During January Term, Pietrzyk is serving as Converse’s Sara Lura Mathews Self Writer-in-Residence and is teaching Advanced Tutorial in Fiction. She also a faculty member of Converse’s recently unveiled low-residency master of fine arts program in creative writing, the first program of its kind in South Carolina.
Pietrzyk’s short fiction has appeared in many literary journals, including Iowa Review, Gettysburg Reviewand New England Review. She has stories in several new anthologies, New Sudden Fiction: Short-Short Stories from America and Beyond (W.W. Norton), The Dictionary of Failed Relationships (Three Rivers Press) and The Bottom of the Ninth (Southern Illinois University Press). In addition, her work has received a number of awards and fellowships, including Shenandoah’s Jean Charpiot Goodheart Prize, the Frank O’Connor Memorial Award, and fellowships to the Sewanee and Bread Loaf Writers’ Conferences.
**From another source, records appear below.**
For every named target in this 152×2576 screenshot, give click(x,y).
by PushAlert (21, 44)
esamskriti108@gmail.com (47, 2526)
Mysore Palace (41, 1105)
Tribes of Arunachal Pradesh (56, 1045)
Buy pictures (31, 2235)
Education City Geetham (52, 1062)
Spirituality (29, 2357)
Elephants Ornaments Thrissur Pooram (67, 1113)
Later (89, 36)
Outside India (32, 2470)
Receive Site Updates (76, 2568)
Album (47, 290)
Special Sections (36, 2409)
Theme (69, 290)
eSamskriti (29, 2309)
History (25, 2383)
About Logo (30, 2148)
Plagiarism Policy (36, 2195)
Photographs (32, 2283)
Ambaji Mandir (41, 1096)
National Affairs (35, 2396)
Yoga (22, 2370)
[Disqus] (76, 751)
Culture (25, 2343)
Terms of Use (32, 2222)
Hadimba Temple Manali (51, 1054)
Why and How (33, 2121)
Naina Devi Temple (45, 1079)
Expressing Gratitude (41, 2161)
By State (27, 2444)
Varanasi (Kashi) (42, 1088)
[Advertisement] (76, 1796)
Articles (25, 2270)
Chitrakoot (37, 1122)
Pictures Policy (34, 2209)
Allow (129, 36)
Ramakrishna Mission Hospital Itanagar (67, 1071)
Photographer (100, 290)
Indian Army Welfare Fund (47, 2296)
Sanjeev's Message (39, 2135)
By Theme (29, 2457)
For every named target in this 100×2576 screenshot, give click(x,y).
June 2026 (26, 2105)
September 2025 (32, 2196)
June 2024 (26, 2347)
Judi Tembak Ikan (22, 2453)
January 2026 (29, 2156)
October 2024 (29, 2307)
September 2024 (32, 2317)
Pietrzyk has taught at a number of colleges and universities as a visiting writer and writer-in-residence, and she currently teaches at Johns Hopkins University.
Pietrzyk is perhaps best known as author of Pears on a Willow Tree and A Year and a Day. “Pears on a Willow Tree is about four generations of Polish-American women bound together by recipes, reminiscences, and tangled relationships,” Pietrzyk said from her Virginia home. “The century evolves, and so does each succeeding generation. As the older women keep a tight hold on the family traditions passed from mother to daughter, the younger women are dealing with more modern problems. The story revolves mainly around the youngest generation coming to terms with the importance of these strong women and the role they play in her life."
“A Year and a Day is perhaps a bit darker as it tells the story of a girl whose mother has committed suicide. She’s heard the old saying that it takes a year to get through the grieving period, and she’s just doing her best to make it beyond that point.”
Not all of Pietrzyk’s writing deal with such heavy topics. “I am an avid sports fan,” she said, “and love to write about baseball, hockey, and football. In fact, I think that reflects the joys that I feel as a writer—the opportunity to explore and express myself. As I look forward to my reading in Spartanburg, I hope someone in the audience will feel that same sense of excitement for exploration.”